LES MÉDIAS NE SERONT PAS TOUS GAGNANTS
Alors que GroupM prévoit +12,4% pour le digital en 2024 – boosté par le retail media à +23% – la directrice des études d’Havas Media Network, Faïza Rabah tempère: «on ne devrait pas retrouver les progressions à deux chiffres que l’on a connues pour le digital, mais atteindre un plateau de croissance plus modéré, avec le Search, porté par de très gros acteurs et par le segment retail, et le social media soutenu par le développement de la vidéo, format roi des médias». Pour les médias traditionnels, les avis sont également partagés. Faïza Rabah estime que «l’incrémental lié aux JO sera faible et que l’on assistera plutôt à une modification de l’orchestration des campagnes médias: reports ou décalages de vagues pour profiter de la période JO ou de l’Euro». Elle mise au mieux sur une légère croissance pour la TV, tout comme Magna (Mediabrands) – qui prévoit +2,6% en intégrant les revenus digitaux – alors que GroupM croit davantage à l’effet entraînant des grands rendez-vous sportifs (+5,7%). Céline Baumann, Head of Magna, espère que «l’économie va se stabiliser et permettra un retour des annonceurs qui ont quitté la TV au S1 2023, notamment les pure players». Mais Julie Humeau, chez Dentsu, rappelle qu’«il y aura des sujets structurants de mesure d’audience TV qui risquent d’être compliqués à gérer pour le marché».
Quant à la radio, «il y a quelques années, on aurait pu croire qu’elle se ferait«massacrer» par la digitalisation, mais elle résiste bien, progresse au S1 et est solide grâce aux secteurs extrêmement fidèles à ce média et dynamiques en investissements. L’ensemble de la distribution représente près de 50% de ses recettes, explique Olivier Baconnet chez GroupM. Les besoins de proximité, de relayer des promotions, et son ticket d’entrée plus abordable que d’autres médias jouent en sa faveur». «L’auto-réduction du temps d’antenne de la publicité va s’accélérer en 2024, elle améliore la qualité du média mais crée aussi une hausse des tarifs, ce qui permettra aux stations d’engranger du CA supplémentaire», ajoute Céline Baumann.

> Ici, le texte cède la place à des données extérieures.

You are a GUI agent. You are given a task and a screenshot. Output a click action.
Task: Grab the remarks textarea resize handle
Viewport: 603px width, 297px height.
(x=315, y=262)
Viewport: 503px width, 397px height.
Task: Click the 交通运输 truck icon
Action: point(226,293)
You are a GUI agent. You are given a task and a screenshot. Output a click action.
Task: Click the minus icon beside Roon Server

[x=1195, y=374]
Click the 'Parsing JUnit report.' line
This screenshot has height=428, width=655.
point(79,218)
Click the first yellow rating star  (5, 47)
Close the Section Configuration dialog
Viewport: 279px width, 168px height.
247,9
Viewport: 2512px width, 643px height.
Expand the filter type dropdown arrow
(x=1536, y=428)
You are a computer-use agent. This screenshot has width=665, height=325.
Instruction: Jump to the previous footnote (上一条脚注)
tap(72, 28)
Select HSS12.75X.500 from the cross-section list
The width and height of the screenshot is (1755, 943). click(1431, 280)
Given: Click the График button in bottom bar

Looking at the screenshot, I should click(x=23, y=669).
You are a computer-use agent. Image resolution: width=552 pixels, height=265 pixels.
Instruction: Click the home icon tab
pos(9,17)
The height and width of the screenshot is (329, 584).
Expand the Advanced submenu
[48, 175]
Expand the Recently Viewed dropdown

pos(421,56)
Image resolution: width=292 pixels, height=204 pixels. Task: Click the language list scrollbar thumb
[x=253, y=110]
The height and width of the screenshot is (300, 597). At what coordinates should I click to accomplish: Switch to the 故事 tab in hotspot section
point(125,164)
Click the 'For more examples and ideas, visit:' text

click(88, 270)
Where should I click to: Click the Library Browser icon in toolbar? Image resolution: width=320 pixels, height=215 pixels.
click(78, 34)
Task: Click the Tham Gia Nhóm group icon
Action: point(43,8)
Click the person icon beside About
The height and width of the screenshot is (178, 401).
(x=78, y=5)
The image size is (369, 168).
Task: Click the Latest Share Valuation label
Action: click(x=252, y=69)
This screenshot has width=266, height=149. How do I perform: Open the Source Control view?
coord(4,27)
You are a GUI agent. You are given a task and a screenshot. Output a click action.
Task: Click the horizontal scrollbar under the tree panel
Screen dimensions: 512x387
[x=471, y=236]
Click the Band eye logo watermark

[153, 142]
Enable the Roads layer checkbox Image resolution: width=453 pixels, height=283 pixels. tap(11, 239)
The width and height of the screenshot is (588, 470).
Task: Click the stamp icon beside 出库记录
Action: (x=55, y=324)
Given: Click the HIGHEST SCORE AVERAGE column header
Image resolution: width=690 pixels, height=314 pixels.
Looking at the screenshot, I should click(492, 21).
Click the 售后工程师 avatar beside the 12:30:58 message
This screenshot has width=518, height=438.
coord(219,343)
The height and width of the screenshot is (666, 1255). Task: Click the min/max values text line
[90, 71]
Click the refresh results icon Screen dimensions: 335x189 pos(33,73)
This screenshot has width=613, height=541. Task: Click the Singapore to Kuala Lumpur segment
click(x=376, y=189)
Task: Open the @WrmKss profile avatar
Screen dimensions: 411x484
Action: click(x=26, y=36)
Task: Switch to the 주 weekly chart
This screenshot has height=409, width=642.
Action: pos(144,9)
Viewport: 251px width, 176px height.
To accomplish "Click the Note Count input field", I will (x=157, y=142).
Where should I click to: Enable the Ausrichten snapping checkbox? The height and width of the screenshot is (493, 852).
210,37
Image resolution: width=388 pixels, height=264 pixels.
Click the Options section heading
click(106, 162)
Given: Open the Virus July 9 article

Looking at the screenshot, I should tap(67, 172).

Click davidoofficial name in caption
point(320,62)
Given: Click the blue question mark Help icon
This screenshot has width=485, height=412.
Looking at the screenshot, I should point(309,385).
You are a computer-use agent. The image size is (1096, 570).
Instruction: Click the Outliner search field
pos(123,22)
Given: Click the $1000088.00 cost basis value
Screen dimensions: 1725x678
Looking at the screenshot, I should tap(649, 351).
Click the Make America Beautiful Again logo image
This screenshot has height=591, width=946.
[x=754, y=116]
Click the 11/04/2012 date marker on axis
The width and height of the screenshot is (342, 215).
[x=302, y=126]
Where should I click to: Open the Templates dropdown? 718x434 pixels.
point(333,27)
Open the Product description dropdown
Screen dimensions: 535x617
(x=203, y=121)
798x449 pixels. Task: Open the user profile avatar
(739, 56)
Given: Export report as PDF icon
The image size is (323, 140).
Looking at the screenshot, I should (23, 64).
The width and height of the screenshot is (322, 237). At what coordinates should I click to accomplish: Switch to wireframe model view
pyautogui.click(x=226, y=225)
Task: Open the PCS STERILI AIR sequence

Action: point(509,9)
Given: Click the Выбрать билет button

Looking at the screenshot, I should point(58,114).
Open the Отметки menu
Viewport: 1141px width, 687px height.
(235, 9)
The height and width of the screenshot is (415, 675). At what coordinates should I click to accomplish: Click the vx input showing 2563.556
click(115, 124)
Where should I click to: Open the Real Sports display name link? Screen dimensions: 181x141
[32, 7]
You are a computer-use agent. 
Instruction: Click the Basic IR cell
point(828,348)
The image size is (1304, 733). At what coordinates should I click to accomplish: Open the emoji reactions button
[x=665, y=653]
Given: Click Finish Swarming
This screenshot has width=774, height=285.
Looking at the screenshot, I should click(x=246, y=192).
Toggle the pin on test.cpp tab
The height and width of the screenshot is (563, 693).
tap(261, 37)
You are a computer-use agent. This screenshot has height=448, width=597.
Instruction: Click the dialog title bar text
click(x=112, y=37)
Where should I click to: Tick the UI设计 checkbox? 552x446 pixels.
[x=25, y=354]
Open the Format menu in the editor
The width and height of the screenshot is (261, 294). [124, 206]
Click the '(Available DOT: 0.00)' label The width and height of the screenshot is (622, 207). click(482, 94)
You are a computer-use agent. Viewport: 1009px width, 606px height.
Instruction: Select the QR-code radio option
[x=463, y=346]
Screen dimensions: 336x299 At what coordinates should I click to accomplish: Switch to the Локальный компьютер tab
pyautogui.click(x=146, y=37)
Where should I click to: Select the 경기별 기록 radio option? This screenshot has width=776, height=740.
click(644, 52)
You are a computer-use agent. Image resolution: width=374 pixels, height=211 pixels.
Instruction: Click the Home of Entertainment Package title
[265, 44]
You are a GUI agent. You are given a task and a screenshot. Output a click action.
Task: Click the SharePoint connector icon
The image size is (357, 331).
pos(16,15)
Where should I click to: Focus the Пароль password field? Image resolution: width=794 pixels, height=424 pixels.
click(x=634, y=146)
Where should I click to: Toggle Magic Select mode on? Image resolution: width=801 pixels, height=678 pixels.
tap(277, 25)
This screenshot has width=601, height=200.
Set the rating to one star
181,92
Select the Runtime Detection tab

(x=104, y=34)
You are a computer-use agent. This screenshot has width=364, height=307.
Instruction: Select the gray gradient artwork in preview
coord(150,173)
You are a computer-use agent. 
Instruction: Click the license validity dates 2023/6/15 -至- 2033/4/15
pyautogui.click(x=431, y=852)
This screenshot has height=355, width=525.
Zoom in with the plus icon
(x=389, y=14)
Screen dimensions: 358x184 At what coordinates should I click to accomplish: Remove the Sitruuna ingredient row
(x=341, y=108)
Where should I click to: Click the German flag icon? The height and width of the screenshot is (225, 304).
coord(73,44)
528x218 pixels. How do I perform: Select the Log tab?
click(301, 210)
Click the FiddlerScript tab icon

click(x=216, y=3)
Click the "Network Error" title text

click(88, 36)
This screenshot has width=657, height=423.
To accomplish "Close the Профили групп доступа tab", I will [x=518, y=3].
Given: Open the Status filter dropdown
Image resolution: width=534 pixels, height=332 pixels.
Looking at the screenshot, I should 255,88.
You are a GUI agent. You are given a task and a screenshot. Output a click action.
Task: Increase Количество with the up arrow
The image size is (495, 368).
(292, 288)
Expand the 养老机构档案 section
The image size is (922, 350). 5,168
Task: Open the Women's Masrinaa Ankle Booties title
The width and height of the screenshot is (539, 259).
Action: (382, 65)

Pour toutes les agences, la publicité extérieure va bien tirer son épingle du jeu en 2024. Magna prévoit 6 points de croissance pour l’OOH, dont environ 4 points grâce aux JO. «Les JO seront un événement de territoire et outdoor. Tous les réseaux parisiens sont déjà vendus pour l’été, souligne Julie Humeau. En revanche, l’année sera plus compliquée pour le cinéma et pour la presse qui souffre même dans sa version digitalisée». «C’est un moment charnière pour la presse. Tant qu’elle n’aura pas réformé son modèle publicitaire, elle ira de difficulté en difficulté, prévient Olivier Baconnet. Tant que l’on n’aura pas des versions électroniques enrichies, dynamiques en termes de publicité, voire programmatisées, le solde des annonceurs qui arrivent versus ceux qui partent sera négatif.»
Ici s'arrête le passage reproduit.